» **Problem**:
In the material below, some lines carry "Instruments". Copy each such line.

» **Records**:
__________________________________________________

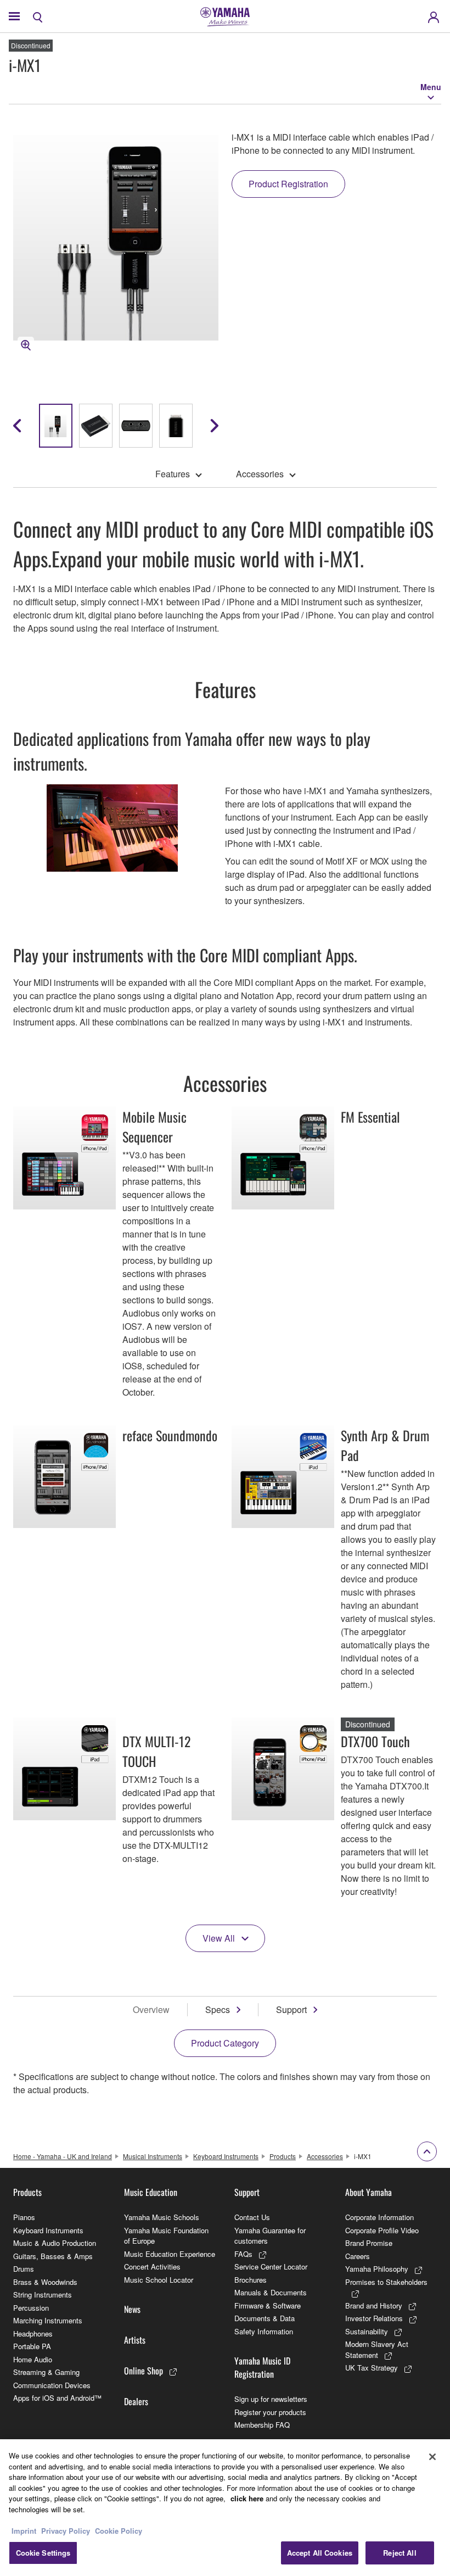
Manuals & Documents (270, 2292)
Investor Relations (374, 2318)
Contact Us (252, 2217)
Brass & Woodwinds (45, 2282)
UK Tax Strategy (371, 2367)
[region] (225, 2507)
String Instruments (42, 2294)
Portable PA (32, 2346)
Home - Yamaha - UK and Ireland (62, 2156)
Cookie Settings (43, 2552)
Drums (23, 2268)
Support (291, 2009)
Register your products (270, 2412)
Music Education (150, 2192)
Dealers (136, 2401)
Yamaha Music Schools (161, 2217)
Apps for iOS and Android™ (57, 2398)
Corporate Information (379, 2217)
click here (246, 2498)
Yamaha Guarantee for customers (270, 2235)
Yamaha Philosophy (376, 2268)
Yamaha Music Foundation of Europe (166, 2235)
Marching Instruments (47, 2320)
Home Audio (32, 2359)
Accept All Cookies (319, 2552)
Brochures (250, 2279)
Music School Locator (158, 2279)
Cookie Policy (118, 2530)
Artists (134, 2339)
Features (172, 473)
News (132, 2309)
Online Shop (143, 2370)
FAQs (243, 2254)
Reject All (399, 2552)
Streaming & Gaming (46, 2372)
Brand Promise (368, 2243)
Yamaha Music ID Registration (262, 2367)
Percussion (31, 2307)
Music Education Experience (169, 2254)
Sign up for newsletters (270, 2399)
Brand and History (373, 2305)
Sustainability (366, 2331)
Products (282, 2156)
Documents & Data (264, 2318)
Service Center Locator (270, 2266)
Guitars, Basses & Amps (53, 2256)
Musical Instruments (152, 2156)
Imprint (24, 2530)
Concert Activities (152, 2266)
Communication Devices (52, 2385)
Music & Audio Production (54, 2243)
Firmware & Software (267, 2305)
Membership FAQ (262, 2424)
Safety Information (263, 2331)
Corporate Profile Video (382, 2230)
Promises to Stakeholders (386, 2282)
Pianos (24, 2217)
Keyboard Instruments (225, 2156)
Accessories (260, 473)
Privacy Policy (65, 2530)
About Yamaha (368, 2192)
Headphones (33, 2333)
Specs (217, 2009)
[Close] (432, 2457)
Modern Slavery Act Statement (376, 2349)
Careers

__________________________________________________

» **Response to this task**:
String Instruments (42, 2294)
Marching Instruments (47, 2320)
Musical Instruments (152, 2156)
Keyboard Instruments (225, 2156)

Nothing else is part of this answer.